Como muestra, de los 11 talleres que visitó El Confidencial, 7 de ellos empleaban a menores de 18 años. Y es que no hay cifras oficiales sobre el número de menores extranjeros que son víctimas del empleo infantil. Human Rights Watch publicó que más de 400.000 niños refugiados sirios en Turquía no asisten a la escuela, y ésta podría ser la estimación del número de menores de Siria, la población refugiada más numerosa, que son vulnerables a este tipo de abuso. “Normalmente, los padres no pueden mantener a sus hijos con el bajo salario que consiguen en el mercado ilegal y, como consecuencia, el trabajo infantil va en aumento”, relata el informe.
Además, los menores son, siempre, los empleados más rentables. Mientras que los adultos en el sector textil irregular reciben un salario de unas 750 liras turcas mensuales (234€) en jornadas semanales de 72 horas, cuando el máximo legal son 40 horas, los menores ganan cerca de la mitad. Supuestamente, porque no pueden desarrollar funciones muy especializadas. Pero esta es la trampa de la explotación infantil en Turquía. Las familias necesitan generar más ingresos y así evitar que sus hijos mendiguen en la calle. Los contratistas, bajo ese pretexto, obtienen mano de obra muy barata y fácil de manejar.
Este mercado de asalariados “baratos” se desarrolla en un contexto favorable al trabajo infantil porque en Turquía la edad mínima para entrar en el mercado laboral es 15 años, siempre y cuando se desempeñe un “trabajo ligero” (hasta los 18 años), según la legislación turca, “que no dañe el desarrollo físico, mental y moral del menor”. Con respecto a la población turca, las estadísticas apuntan que 893.000 niños de entre 6 y 17 años estuvieron empleados en el año 2012. “La primera causa de estas cifras elevadas podría ser la pobreza y, después, la tradición. Sobre todo en el sector agrario”, explica Nejat Kocabay, director de programas de ILO – Turquía (Organización Internacional del Trabajo).

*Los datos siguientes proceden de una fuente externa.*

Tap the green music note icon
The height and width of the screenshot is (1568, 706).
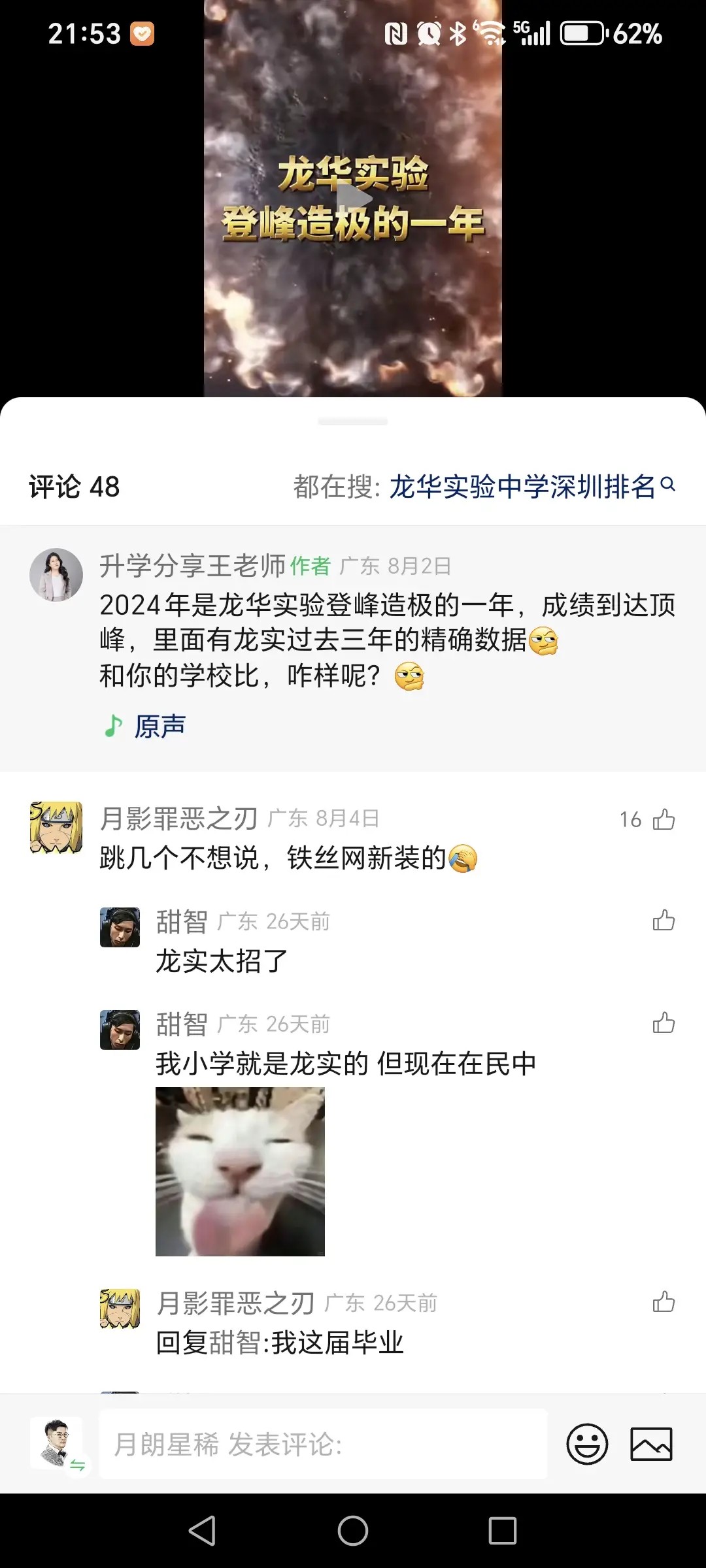coord(114,725)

Sin embargo, no se han recogido datos ni realizado estudios oficiales sobre la explotación infantil que ocurre hoy entre los refugiados. “Aunque lo vemos como una exigencia, puesto que viven 3 millones de sirios en Turquía y la mayoría de ellos son niños muy pequeños y en edad de ir al colegio, por lo que están en riesgo”, admite Kocabay. Aún así, en su “opinión personal”, dice, el uso de niños en las fábricas textiles “no está muy extendido”, porque “la industria turca tiene un buen sistema de inspección”. Con buen sistema de inspección o sin él, parece que el mercado ilegal que fluye entre los sótanos de Turquía se concibe como una solución rápida para los refugiados que, desde hace años, deambulan por las calles del país. Un remedio que facilite el sustento justo que estas personas necesitan para sobrevivir.